— start of Document —

The personal pronouns ’you’ and ’I’ are always considered old, except when we have speech direct towards a general public, such as in commandments and moral advice. For the annotation in these cases, consult section ??.
There may be doubt whether two expressions are really coreferential, as in cases where Jesus and the disciples are intermittently together and apart. In these cases the coreference analysis should be preferred.
The ACC-gen tag is used on elements which are not present in the preceding discourse but which are known and idenfiable to the adressee, e.g. ‘the Pope’.
Notice such referents must be unique in order to be identifiable.
What we consider generally known referents for the original public of the
New Testament is of course dependent on our interpretation of their beliefs and knowledge. In particular, we consider that many religious concepts were known, so διαβολος is ACC-gen. ’An angel’ is not, however, since there are many angels. The cities and areas of Galilee, Judea and the surrounding regions are also considered generally known.

— end of Document —
— start of Recorded data —

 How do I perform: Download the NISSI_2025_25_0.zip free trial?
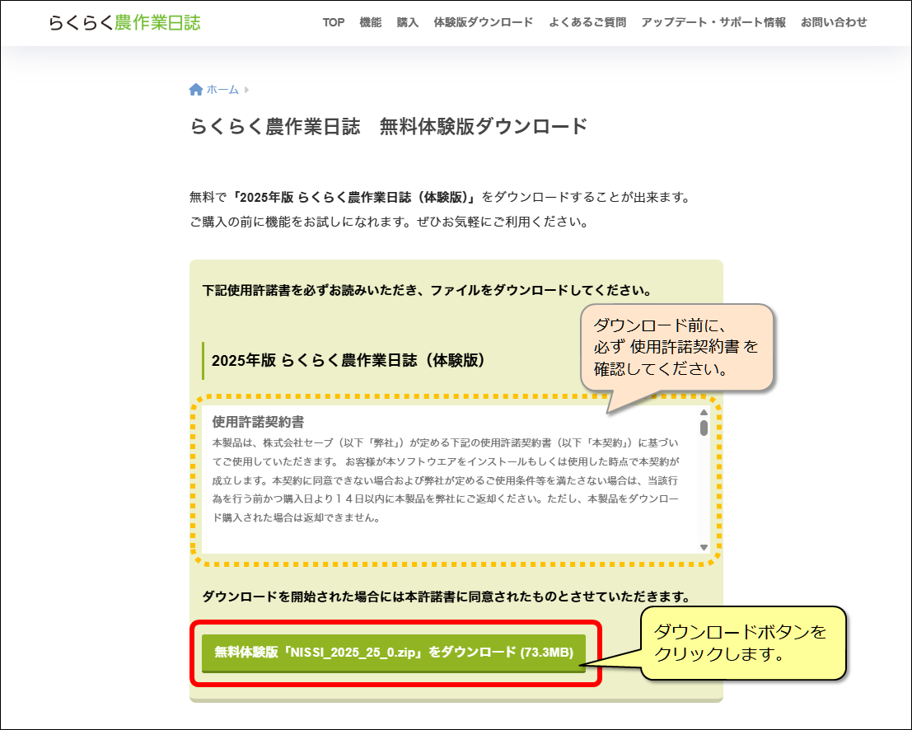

— end of Recorded data —

Short task
Carry on the annotation guidelines on tagging known and previously mentioned referents from where they stop.

Task result
It is enough that the speaker can assume that the adressee is familiar with and able to identify the referent: in direct discourse, for example, knowledge that is common to the participants in the discourse will be ACC-gen, even if they are not generally known to the intended readers.
Plural groups pose special problems in that they can be confused with kindreferring NPs. Consider the NP the prophets. This can refer to a known group of prophets (say the group of prophets that are acknowledged within a religious tradition, such as those who have their own book in the Old Testament). This is a uniquely identifiable group, which should get the ACC-gen tag. If in doubt, annotators could ask themselves whether it would make sense to subsitute a list of referents for the plural NP. For kind-referring NPs this generally does not make sense.
Here is a list of concepts which we take as generally known:
• (the) eternal life
• the devil
• the Evil
• Easter . . .
ACC-inf are elements which are inferrable from the preceding discourse via defeasible inferences like ’people have ears’, ’grown men have a mothers-in-law’.
Generally inferences from humans to body parts, clothing (including footwear!) and family members are valid, as well as inferences which build on religious beliefs such as ’people have sins’; ’demons are a general problem’ and so on.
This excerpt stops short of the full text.